Element lookup records

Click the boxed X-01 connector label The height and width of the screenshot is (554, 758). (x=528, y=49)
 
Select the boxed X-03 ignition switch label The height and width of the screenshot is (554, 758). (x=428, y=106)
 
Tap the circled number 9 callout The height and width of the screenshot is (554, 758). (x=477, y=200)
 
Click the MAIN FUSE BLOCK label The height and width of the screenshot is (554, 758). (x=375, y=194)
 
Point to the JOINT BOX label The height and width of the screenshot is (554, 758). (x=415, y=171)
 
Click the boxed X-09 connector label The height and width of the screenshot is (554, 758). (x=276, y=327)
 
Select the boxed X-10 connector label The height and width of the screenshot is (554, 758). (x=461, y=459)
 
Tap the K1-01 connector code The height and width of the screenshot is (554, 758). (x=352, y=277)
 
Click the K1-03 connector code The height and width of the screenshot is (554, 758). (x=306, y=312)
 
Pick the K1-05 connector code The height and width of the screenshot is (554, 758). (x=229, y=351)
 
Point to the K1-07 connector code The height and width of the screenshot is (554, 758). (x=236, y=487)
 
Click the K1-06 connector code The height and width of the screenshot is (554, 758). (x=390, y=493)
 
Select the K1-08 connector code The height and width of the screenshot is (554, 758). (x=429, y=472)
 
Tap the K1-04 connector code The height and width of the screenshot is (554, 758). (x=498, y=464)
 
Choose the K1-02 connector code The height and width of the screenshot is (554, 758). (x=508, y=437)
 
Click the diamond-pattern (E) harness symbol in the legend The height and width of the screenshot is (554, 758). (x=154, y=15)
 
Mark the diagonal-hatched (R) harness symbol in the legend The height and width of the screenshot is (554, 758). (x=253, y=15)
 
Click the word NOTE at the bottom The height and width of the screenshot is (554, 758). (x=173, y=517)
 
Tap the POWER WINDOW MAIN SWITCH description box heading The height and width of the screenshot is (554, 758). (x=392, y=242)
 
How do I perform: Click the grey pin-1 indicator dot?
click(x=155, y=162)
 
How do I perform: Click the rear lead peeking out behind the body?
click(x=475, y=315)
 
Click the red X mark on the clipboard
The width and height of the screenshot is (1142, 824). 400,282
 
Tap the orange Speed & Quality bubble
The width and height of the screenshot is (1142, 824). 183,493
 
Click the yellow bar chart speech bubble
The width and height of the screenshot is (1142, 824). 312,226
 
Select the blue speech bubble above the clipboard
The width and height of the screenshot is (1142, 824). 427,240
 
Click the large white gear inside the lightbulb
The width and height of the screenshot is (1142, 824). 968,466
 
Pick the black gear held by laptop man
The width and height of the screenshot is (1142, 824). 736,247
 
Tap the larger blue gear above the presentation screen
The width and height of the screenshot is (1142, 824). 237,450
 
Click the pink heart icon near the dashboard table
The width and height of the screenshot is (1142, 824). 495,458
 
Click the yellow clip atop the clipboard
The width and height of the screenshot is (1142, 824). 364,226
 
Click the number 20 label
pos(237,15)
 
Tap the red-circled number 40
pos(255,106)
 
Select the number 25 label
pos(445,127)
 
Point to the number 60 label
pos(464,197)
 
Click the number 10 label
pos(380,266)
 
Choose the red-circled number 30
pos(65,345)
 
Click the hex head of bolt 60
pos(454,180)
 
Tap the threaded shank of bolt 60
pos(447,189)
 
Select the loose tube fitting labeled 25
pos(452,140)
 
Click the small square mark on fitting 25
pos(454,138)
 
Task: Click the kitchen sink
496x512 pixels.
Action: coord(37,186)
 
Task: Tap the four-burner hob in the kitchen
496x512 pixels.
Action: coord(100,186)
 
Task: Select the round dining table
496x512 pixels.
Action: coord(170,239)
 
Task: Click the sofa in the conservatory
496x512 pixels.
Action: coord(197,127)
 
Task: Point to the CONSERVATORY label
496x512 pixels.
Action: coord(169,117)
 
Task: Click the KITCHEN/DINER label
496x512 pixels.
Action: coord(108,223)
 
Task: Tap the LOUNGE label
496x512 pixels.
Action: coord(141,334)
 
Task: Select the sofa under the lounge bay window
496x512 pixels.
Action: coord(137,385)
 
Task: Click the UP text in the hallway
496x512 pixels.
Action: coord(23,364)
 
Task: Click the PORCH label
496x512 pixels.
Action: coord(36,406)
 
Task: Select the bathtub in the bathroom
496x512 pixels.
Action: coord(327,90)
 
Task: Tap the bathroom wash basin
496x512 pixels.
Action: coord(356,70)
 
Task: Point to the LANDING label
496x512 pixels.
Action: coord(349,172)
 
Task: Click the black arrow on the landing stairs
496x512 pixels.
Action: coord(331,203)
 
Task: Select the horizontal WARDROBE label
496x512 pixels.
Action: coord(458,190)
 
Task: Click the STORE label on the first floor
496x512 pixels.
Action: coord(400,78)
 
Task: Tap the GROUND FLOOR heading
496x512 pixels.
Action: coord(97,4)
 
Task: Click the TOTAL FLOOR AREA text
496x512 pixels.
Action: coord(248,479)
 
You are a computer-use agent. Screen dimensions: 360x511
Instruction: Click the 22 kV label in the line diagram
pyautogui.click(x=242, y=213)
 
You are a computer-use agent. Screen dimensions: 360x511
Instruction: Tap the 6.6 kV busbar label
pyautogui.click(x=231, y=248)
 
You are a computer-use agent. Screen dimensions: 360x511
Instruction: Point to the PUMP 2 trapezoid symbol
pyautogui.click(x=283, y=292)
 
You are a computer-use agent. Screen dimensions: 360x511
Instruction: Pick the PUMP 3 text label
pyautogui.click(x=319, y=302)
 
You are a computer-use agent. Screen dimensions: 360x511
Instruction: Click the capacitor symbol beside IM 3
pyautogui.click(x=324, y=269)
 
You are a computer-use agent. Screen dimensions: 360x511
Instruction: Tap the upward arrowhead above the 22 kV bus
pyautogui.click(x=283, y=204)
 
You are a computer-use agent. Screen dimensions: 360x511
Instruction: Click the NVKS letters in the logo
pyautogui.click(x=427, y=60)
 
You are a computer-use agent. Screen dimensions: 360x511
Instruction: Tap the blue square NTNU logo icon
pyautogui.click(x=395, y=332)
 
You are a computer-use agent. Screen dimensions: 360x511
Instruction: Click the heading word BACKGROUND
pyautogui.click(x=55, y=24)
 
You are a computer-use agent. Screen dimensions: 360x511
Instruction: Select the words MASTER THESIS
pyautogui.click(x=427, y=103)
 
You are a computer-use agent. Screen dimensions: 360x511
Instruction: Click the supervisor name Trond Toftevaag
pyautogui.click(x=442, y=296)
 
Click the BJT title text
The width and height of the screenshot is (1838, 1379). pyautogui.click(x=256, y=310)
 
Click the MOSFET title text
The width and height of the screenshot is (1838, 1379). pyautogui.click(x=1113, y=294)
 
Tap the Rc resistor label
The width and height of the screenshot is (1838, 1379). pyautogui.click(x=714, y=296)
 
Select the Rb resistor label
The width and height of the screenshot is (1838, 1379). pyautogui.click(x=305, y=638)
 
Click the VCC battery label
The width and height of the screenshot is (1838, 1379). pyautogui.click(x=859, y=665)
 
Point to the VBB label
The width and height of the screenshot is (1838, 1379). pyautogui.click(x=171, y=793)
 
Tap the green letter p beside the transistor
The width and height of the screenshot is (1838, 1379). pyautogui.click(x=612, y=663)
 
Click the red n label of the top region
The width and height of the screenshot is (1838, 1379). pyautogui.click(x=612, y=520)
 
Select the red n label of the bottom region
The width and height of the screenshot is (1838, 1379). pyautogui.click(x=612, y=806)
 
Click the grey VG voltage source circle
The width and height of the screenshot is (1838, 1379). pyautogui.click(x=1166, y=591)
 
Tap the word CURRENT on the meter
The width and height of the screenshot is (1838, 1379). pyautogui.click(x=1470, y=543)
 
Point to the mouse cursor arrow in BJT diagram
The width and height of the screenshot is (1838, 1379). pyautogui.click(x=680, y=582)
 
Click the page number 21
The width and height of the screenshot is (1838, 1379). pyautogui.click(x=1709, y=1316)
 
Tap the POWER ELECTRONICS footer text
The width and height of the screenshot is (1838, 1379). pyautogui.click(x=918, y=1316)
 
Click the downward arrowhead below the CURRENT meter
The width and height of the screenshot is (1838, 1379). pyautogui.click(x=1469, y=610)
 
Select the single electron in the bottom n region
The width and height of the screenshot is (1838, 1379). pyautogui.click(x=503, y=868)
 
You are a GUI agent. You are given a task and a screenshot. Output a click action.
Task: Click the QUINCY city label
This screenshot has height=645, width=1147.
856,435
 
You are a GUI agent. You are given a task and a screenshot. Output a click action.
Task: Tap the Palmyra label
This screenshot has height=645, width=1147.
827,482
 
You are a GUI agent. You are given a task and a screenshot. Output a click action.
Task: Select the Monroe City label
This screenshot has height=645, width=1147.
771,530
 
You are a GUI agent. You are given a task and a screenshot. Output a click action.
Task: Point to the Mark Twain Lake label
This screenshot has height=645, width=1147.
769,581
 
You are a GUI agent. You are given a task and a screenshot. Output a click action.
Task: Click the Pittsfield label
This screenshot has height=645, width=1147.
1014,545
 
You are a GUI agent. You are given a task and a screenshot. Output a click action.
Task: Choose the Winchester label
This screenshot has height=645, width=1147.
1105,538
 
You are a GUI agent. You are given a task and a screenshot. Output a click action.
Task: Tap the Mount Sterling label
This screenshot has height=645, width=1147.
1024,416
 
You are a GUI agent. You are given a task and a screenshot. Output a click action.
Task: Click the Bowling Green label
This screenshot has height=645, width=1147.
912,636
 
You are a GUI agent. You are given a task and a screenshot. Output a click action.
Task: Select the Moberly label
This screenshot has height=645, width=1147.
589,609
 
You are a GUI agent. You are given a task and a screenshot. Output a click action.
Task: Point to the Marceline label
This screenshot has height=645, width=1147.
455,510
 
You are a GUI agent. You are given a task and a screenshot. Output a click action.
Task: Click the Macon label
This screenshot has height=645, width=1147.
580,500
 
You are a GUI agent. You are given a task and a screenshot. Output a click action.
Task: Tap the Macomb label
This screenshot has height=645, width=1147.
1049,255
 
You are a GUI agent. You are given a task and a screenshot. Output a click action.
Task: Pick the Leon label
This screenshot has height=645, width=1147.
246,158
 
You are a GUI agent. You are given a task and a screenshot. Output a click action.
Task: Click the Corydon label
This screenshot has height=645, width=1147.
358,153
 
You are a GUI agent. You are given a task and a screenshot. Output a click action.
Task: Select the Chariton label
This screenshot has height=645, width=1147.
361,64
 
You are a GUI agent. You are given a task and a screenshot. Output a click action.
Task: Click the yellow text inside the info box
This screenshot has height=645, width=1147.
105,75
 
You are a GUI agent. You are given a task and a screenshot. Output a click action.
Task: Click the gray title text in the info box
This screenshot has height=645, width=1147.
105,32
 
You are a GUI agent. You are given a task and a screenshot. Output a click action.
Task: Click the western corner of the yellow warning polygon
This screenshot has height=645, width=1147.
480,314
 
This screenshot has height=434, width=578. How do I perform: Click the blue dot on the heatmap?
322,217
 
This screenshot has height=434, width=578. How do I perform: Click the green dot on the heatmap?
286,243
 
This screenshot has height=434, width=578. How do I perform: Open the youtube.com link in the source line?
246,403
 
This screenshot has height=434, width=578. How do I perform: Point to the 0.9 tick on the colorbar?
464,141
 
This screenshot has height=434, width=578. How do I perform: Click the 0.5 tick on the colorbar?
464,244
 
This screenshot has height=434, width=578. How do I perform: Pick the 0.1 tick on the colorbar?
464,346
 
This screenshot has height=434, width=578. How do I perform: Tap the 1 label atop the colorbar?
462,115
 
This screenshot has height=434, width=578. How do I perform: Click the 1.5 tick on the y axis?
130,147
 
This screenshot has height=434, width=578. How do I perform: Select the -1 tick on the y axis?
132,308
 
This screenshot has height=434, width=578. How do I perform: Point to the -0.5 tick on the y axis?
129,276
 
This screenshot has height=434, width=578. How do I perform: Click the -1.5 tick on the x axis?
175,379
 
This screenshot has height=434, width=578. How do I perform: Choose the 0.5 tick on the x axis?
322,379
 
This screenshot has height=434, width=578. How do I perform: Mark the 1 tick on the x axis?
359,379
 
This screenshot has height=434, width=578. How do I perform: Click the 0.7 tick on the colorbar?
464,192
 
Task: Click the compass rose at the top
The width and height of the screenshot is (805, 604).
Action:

Directions: Rewrite the records above, from the line that contains "Tap the K1-01" through the line that contains "Click the K1-03", as a JSON list of strings with one string per line and blank lines omitted.

Solution to this exercise:
[
  "Tap the K1-01 connector code The height and width of the screenshot is (554, 758). (x=352, y=277)",
  "Click the K1-03 connector code The height and width of the screenshot is (554, 758). (x=306, y=312)"
]